==== Data for analysis ====

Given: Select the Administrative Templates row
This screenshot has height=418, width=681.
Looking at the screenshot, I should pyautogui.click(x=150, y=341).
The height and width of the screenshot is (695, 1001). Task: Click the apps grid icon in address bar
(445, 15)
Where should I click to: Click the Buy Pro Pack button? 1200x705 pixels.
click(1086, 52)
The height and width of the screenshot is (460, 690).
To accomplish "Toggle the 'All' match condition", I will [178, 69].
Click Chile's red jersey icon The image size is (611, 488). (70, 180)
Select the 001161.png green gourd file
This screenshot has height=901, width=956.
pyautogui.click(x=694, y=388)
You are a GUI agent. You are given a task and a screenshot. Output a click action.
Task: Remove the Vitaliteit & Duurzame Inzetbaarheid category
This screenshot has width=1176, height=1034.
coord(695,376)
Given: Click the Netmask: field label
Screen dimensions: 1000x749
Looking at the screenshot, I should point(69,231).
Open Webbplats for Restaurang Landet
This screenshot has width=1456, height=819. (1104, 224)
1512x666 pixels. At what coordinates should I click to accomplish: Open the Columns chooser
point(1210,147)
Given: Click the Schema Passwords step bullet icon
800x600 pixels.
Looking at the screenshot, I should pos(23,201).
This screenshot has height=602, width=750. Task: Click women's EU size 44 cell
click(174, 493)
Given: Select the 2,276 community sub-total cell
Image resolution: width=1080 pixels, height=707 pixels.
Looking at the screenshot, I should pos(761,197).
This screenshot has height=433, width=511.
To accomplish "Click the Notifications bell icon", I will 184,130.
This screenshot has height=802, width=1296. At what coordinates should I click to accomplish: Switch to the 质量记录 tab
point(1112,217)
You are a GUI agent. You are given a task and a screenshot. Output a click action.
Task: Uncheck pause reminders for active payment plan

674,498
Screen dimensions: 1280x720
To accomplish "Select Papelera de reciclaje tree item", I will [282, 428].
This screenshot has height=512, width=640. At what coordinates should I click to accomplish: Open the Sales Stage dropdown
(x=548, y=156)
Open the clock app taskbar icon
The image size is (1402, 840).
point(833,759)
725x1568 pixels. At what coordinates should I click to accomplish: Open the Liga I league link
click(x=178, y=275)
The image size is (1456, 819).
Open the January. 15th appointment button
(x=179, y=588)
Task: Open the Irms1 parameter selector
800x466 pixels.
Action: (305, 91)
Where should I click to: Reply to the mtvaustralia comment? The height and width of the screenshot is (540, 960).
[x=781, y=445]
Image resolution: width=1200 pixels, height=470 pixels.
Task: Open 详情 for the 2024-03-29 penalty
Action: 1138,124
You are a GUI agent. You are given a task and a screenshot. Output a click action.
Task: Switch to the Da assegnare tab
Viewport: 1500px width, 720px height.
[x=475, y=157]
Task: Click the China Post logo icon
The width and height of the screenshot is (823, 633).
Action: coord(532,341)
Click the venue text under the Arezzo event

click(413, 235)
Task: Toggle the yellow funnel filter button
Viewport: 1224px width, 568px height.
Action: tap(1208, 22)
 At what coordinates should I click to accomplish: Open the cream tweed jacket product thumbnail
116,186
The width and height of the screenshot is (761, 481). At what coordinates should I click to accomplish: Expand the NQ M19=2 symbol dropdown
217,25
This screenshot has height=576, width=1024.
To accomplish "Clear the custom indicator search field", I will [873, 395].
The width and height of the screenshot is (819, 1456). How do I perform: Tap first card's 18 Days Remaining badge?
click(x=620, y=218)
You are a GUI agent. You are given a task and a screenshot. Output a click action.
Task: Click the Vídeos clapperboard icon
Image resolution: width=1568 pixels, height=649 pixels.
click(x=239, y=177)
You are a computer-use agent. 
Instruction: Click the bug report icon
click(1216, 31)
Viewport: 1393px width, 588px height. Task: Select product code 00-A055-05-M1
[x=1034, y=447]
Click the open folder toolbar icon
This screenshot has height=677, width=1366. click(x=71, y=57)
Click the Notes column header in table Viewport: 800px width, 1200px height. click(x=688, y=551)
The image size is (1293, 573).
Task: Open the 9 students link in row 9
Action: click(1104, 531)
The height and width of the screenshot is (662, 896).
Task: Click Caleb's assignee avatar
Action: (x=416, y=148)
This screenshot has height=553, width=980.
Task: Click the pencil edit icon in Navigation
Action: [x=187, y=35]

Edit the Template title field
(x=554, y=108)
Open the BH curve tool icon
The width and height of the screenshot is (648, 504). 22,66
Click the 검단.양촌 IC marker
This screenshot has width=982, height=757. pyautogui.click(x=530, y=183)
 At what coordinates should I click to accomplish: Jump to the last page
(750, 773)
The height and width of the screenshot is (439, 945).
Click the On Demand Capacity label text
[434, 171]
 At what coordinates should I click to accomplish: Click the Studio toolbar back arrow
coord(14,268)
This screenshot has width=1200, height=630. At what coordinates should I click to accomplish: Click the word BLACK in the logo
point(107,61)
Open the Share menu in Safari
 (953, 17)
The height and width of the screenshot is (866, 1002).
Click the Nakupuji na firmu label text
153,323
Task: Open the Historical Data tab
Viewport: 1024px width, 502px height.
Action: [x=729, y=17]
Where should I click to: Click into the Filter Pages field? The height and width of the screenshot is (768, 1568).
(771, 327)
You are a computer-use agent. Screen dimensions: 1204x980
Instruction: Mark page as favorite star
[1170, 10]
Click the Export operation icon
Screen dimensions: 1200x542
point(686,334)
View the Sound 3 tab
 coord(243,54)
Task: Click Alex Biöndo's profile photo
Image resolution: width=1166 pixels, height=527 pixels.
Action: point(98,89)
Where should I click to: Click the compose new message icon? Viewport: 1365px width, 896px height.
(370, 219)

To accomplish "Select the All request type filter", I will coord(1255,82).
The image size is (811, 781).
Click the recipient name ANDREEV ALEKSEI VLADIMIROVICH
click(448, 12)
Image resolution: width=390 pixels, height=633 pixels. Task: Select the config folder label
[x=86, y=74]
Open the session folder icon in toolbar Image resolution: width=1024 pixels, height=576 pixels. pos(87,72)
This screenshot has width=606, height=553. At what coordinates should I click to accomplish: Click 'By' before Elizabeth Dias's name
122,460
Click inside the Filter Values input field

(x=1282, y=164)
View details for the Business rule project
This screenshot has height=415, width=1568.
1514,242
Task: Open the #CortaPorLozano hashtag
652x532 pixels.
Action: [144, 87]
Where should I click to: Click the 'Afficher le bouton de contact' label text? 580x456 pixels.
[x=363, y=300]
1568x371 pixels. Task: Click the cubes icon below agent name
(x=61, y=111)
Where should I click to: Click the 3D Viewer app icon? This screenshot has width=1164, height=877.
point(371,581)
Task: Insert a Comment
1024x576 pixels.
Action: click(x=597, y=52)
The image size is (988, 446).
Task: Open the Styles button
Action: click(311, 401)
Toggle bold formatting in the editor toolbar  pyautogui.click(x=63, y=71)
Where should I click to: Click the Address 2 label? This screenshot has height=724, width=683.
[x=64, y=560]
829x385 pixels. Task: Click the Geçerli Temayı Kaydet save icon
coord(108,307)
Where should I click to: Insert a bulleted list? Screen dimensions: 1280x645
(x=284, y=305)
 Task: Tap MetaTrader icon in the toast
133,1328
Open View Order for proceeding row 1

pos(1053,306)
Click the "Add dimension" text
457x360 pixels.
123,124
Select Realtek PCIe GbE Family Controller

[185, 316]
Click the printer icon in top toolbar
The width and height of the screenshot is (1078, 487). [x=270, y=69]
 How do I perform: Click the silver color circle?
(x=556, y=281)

====

Search the records above for "computer" and copy every line that has it.

*Result of this task*
You are a computer-use agent. 
You are a computer-use agent. Screen dimensions: 1204x980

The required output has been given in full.